#### CHALLENGE:
Count the lines in the records below that contain the string "width", matching case exactly. Reply with only the number.

#### PROVIDED ENTRIES:
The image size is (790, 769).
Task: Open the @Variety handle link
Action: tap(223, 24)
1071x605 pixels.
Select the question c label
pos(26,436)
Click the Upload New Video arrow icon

* * *

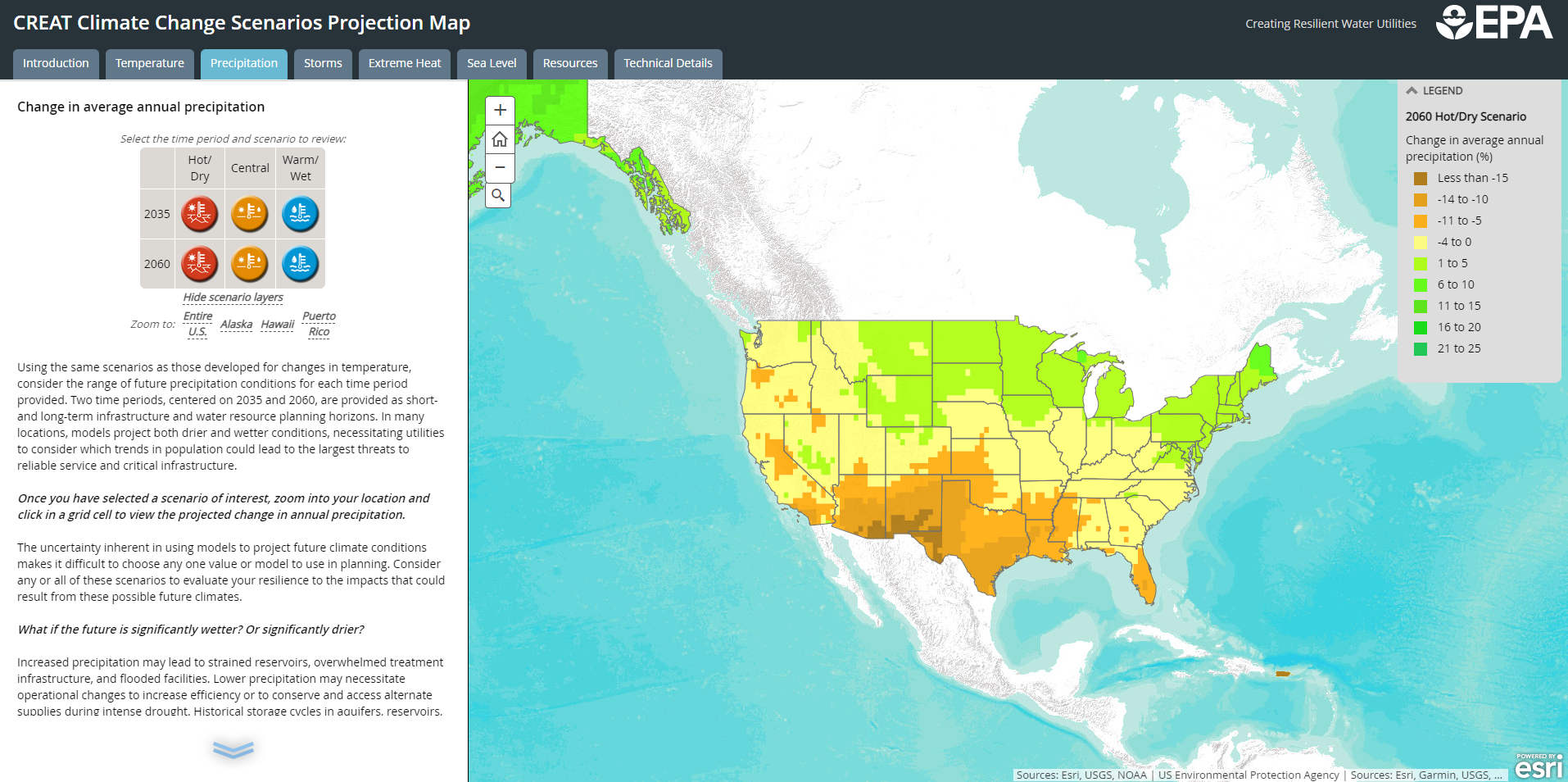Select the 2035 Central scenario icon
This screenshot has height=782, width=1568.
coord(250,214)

* * *

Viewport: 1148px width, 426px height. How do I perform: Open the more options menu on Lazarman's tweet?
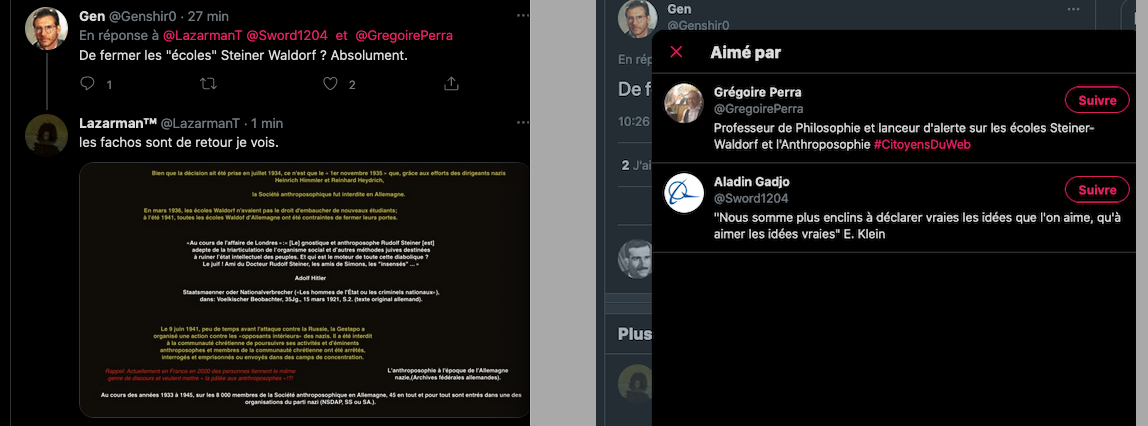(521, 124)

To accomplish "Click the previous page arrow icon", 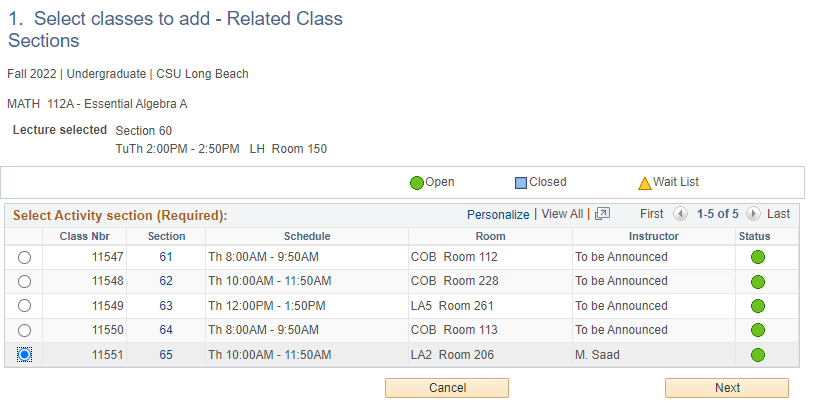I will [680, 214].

#### ANSWER TO THIS EXERCISE:
2